[Stored items]
--
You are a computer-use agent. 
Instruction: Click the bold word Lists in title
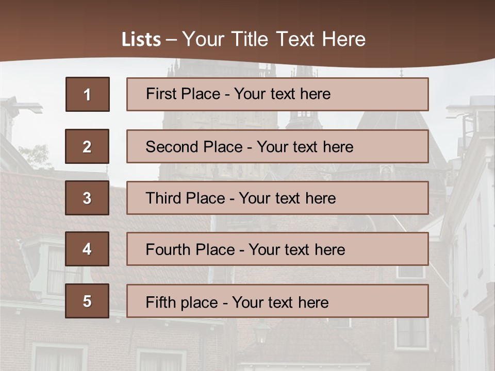pos(141,39)
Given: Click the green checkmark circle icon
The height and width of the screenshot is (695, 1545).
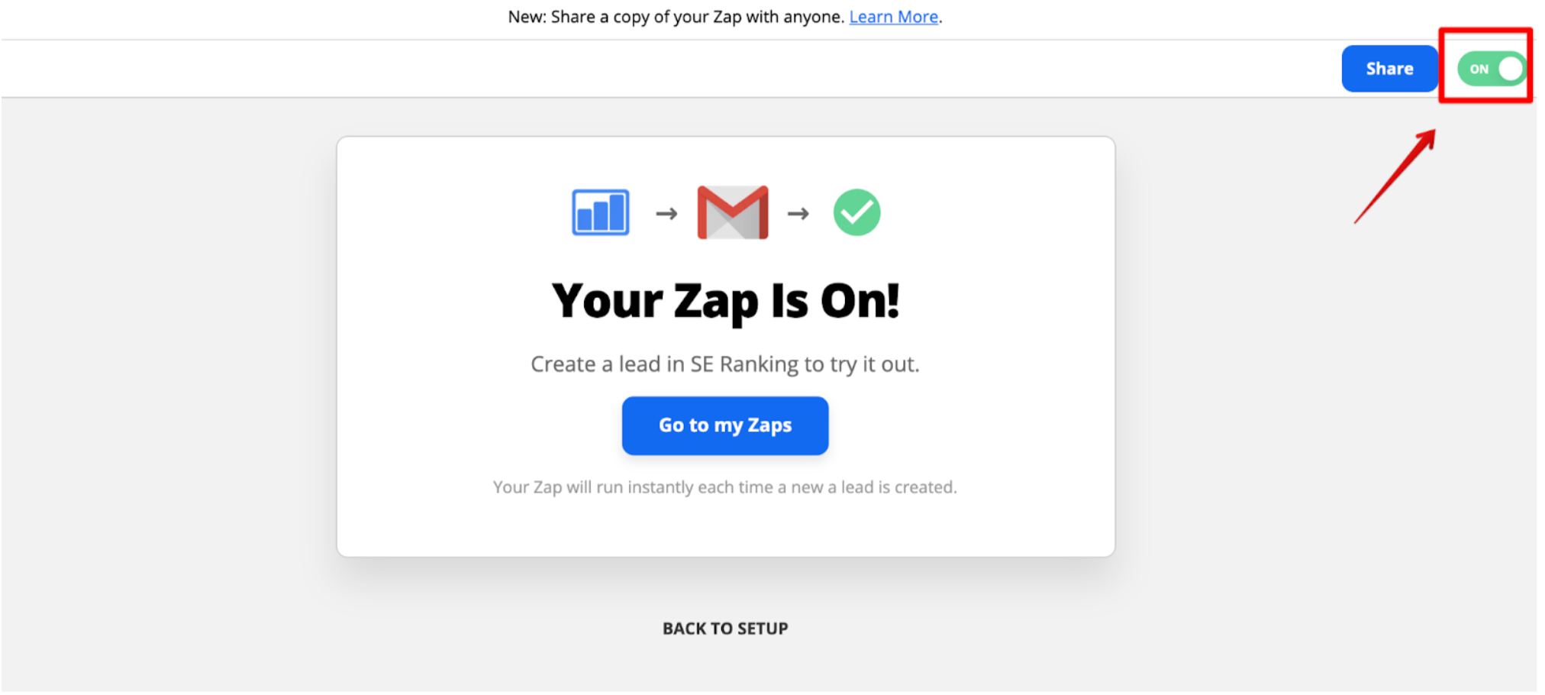Looking at the screenshot, I should 856,212.
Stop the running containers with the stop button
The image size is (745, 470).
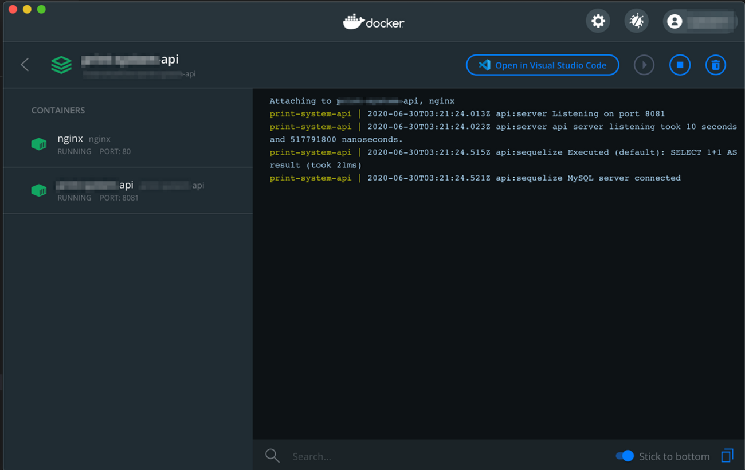[x=680, y=65]
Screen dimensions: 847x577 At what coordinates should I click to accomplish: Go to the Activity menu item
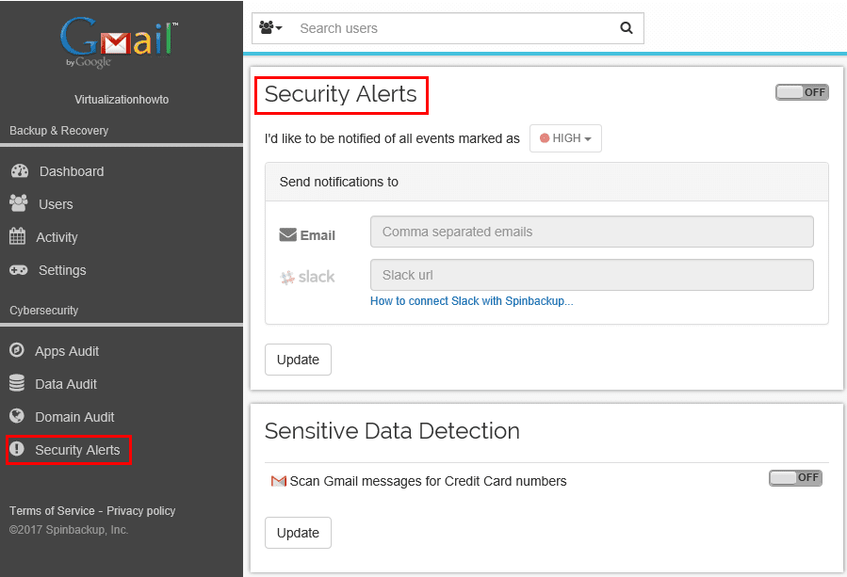click(x=57, y=237)
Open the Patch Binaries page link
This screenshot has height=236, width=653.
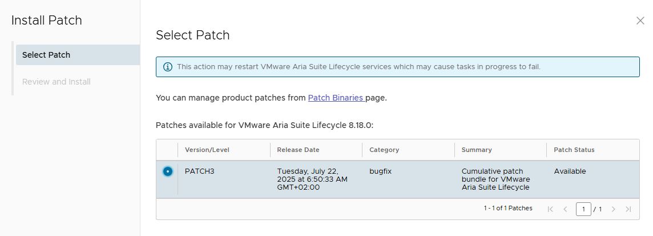(336, 98)
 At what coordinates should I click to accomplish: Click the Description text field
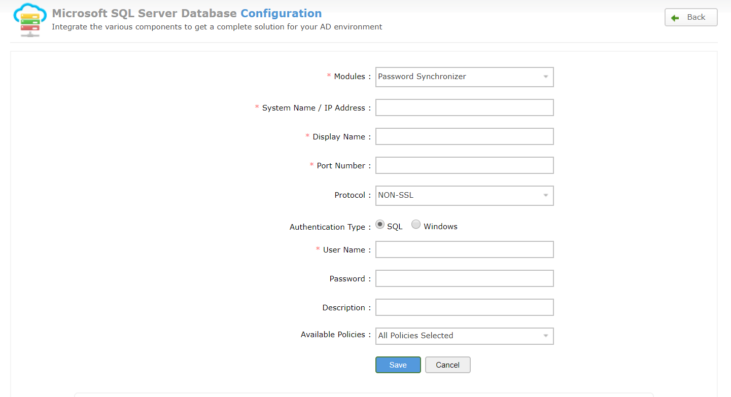pyautogui.click(x=464, y=307)
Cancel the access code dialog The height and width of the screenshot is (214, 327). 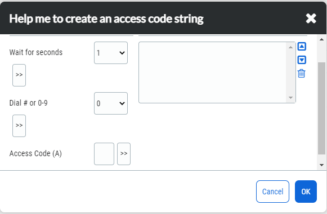pos(272,192)
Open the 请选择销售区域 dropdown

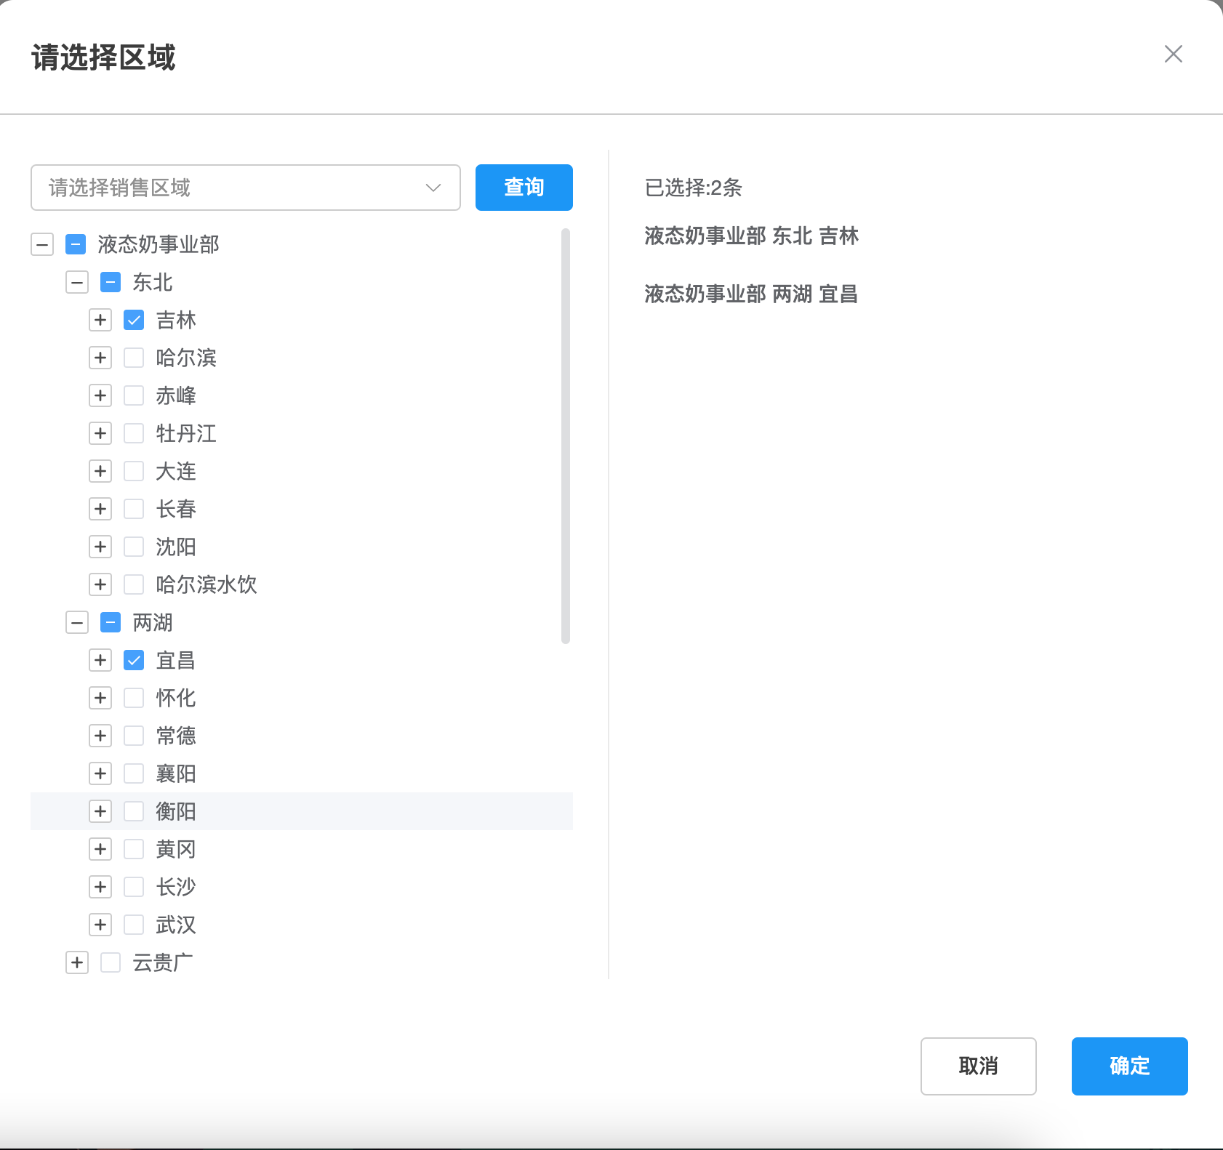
--
*About this exercise:* Check each line of the records above, and copy those that hold the word "Open".

*Response:*
Open the Patch Binaries page link
Open the 请选择销售区域 dropdown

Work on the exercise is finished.